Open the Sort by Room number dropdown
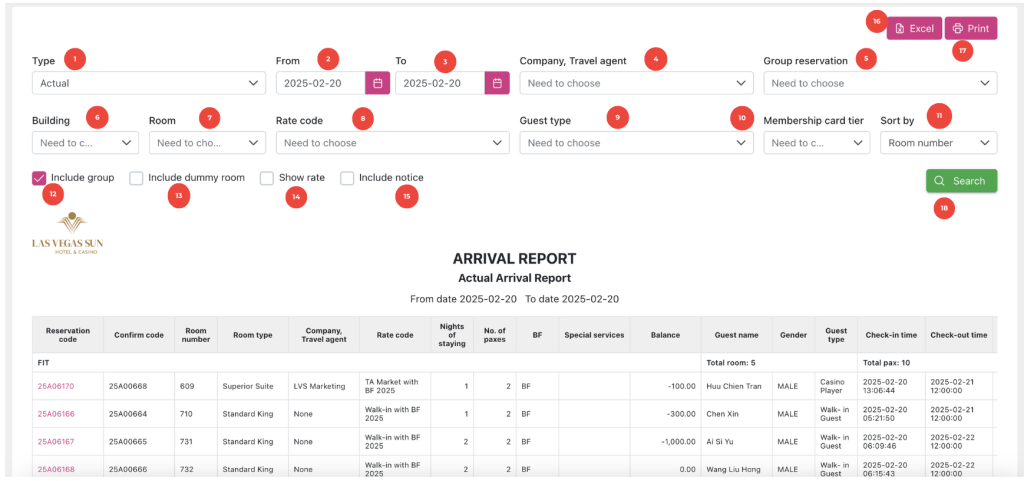 938,143
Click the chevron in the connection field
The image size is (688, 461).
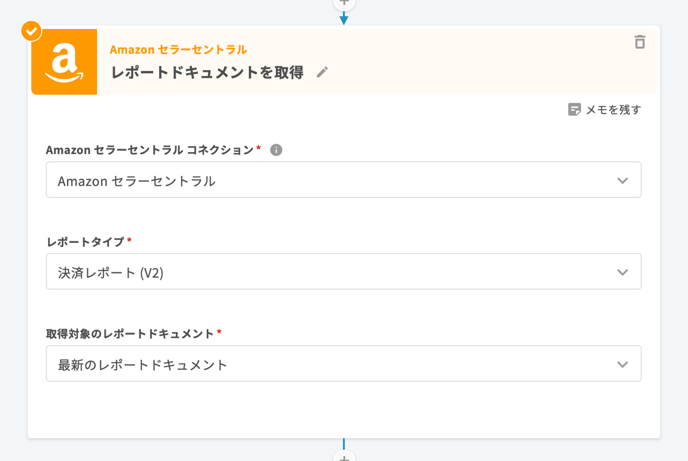pos(622,181)
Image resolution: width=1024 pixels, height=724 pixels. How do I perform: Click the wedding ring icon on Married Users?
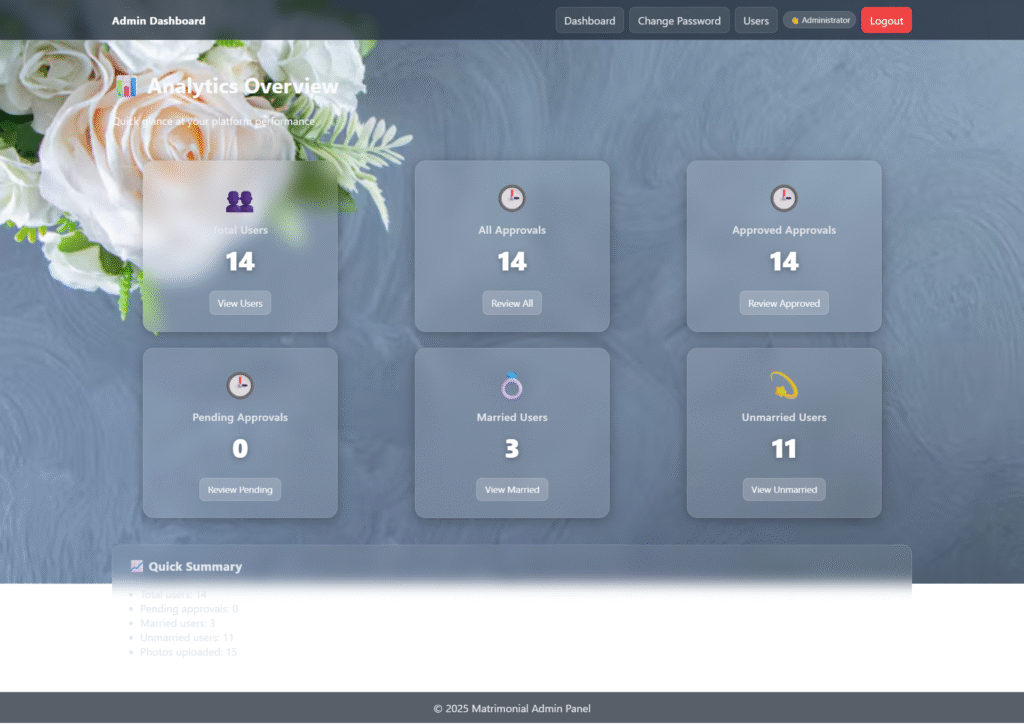click(512, 385)
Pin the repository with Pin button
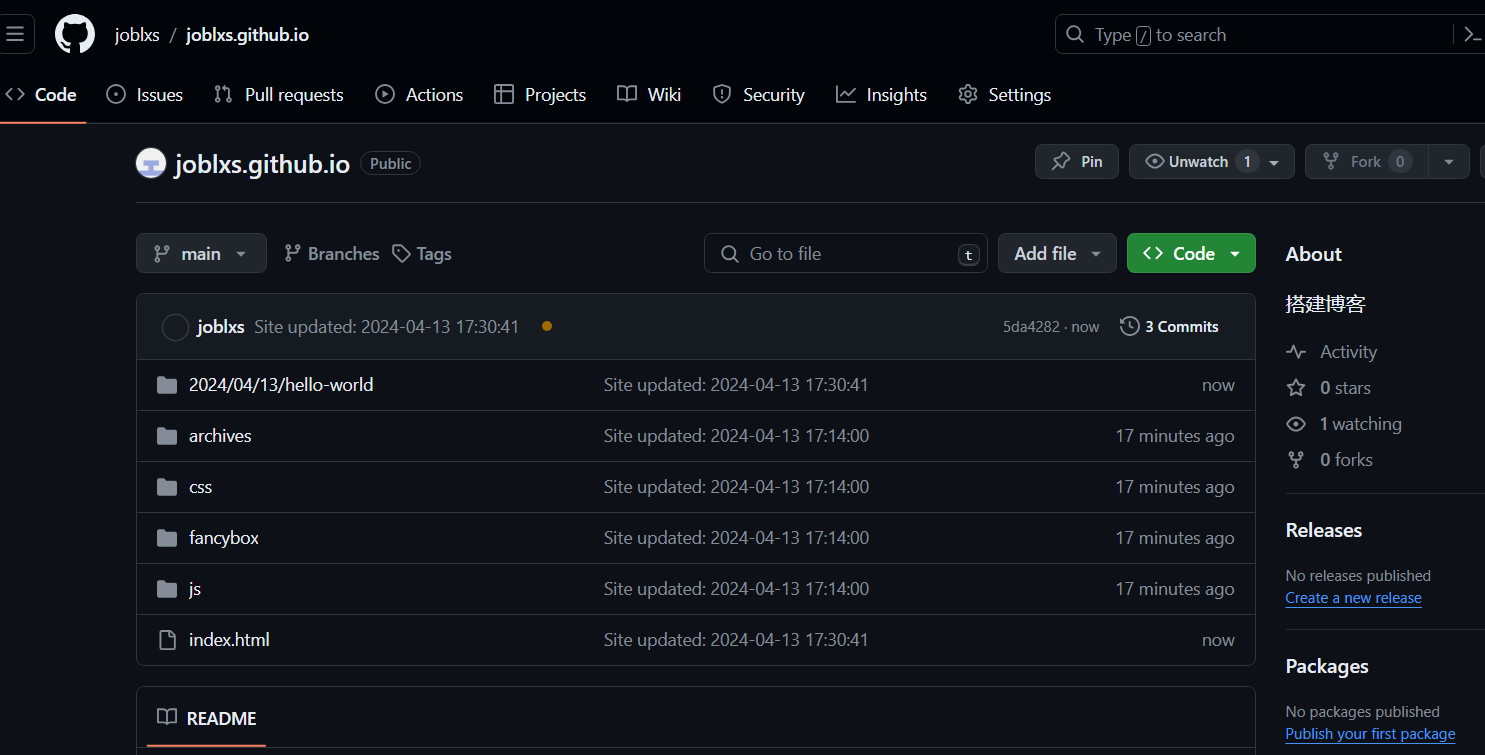Image resolution: width=1485 pixels, height=755 pixels. pos(1076,162)
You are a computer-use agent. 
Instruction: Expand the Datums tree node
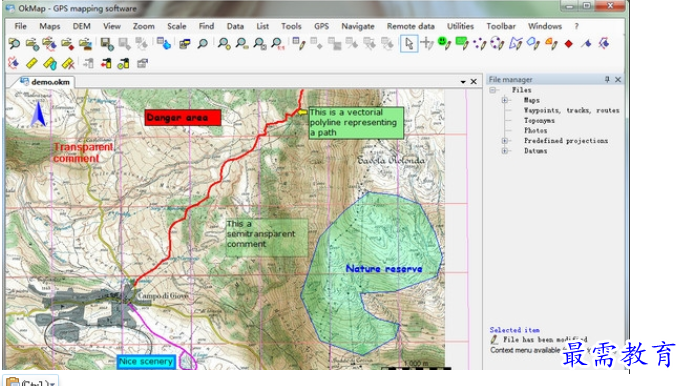click(x=505, y=151)
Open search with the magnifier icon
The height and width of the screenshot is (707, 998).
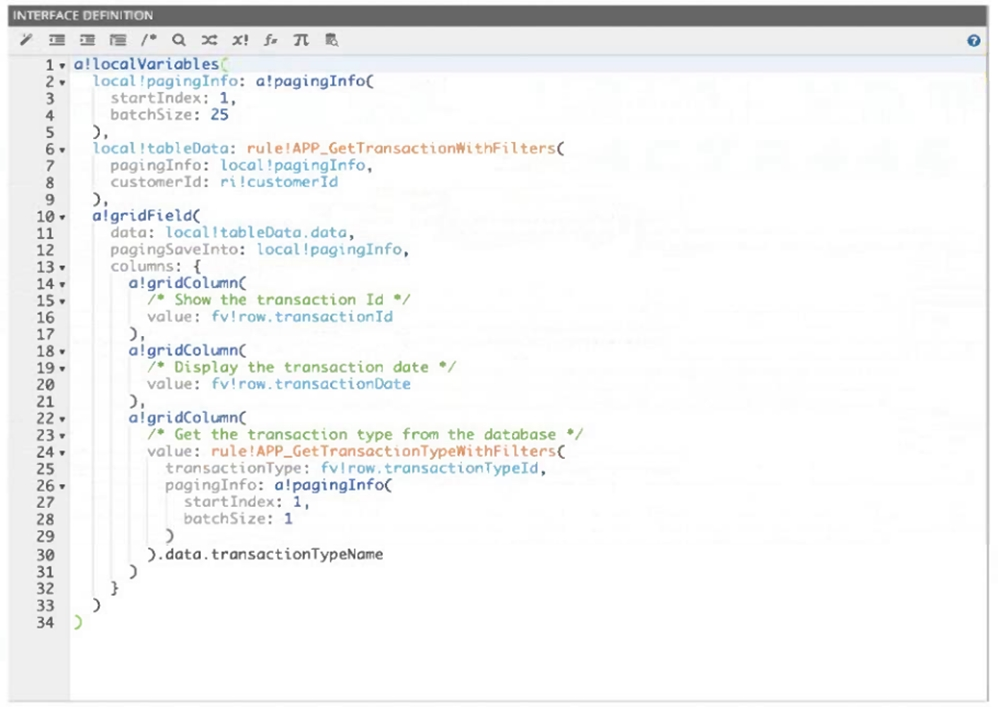coord(178,40)
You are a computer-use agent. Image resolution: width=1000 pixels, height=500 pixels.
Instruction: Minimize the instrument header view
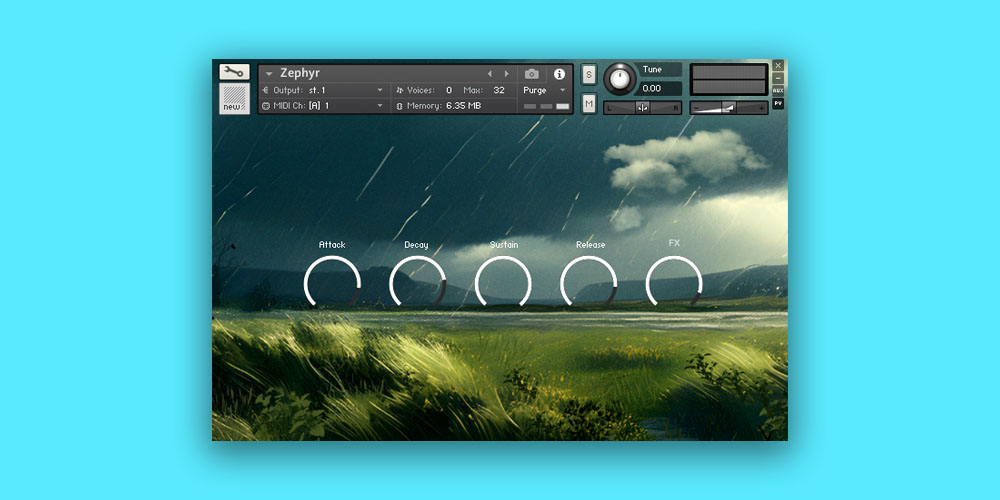tap(778, 78)
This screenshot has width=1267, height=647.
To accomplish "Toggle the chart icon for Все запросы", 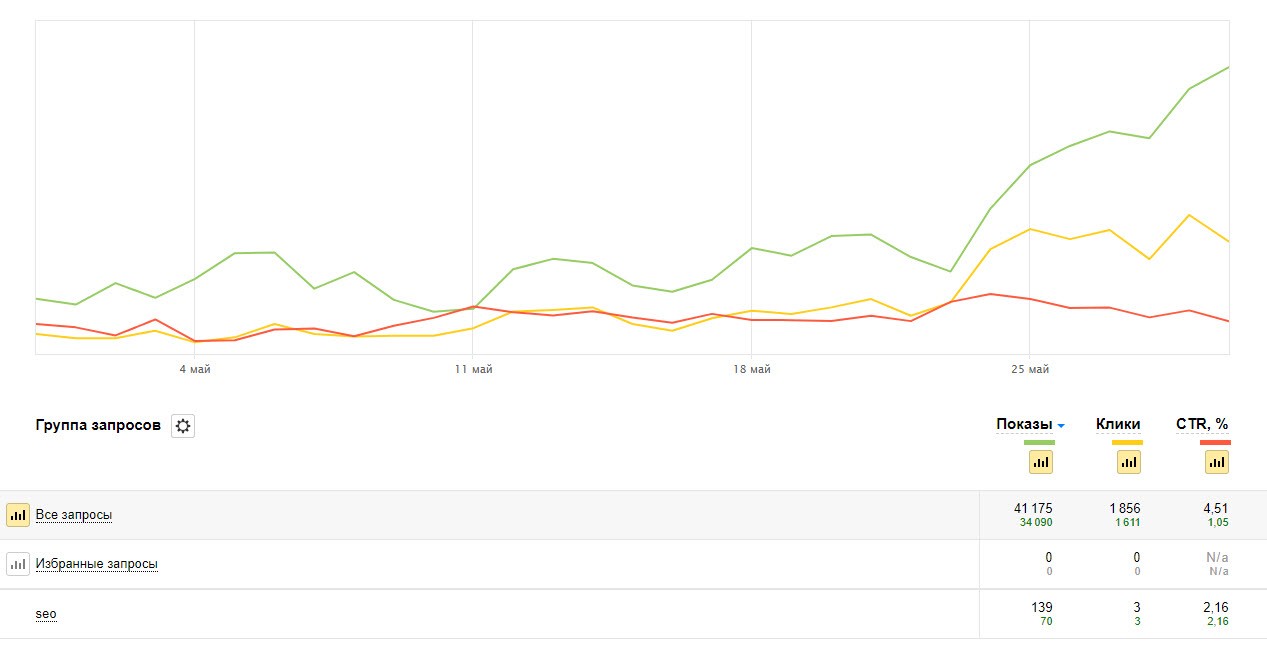I will click(18, 515).
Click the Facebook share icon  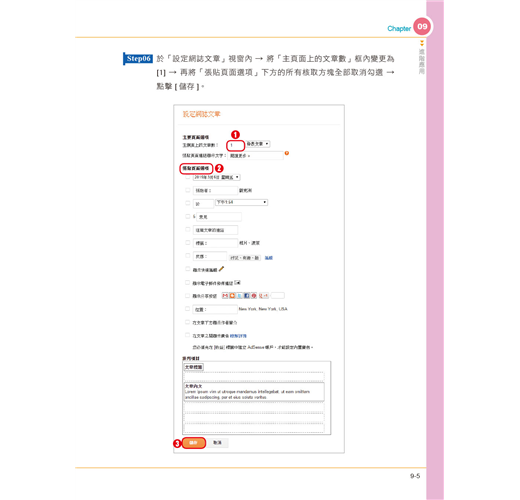(x=247, y=296)
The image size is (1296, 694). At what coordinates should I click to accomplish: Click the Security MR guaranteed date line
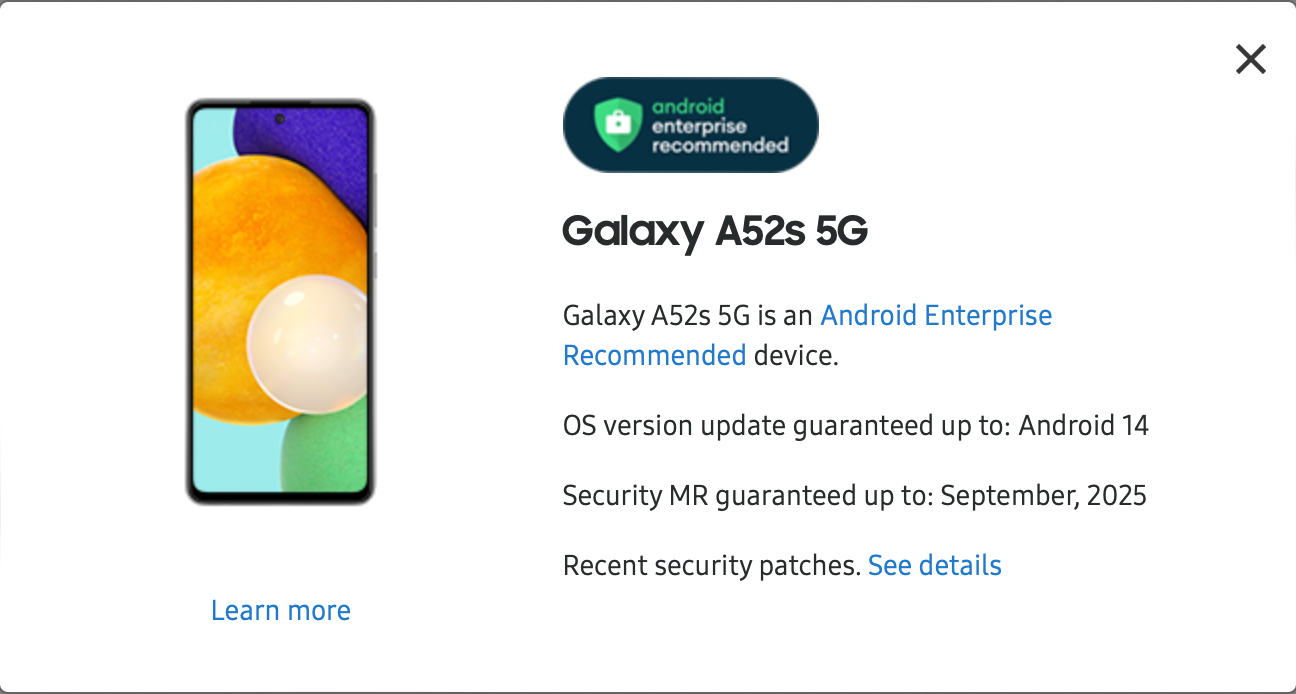click(x=855, y=495)
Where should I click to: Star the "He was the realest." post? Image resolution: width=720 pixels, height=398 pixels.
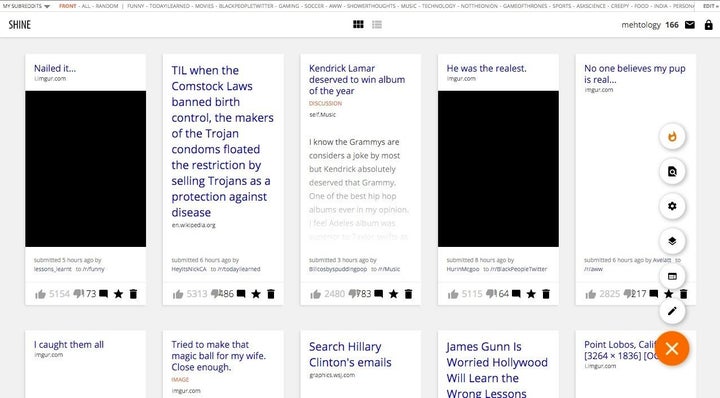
^^^^
INSTRUCTIONS TO FOLLOW: Return word for word the line bearing "The image size is (1296, 694)." and every later line of the entries, but none of the pictures.

YOUR RESPONSE:
The image size is (1296, 694). At what coordinates should I click to accomplish: Click the Security MR guaranteed date line
click(x=855, y=495)
Where should I click to: Star the "He was the realest." post? Image resolution: width=720 pixels, height=398 pixels.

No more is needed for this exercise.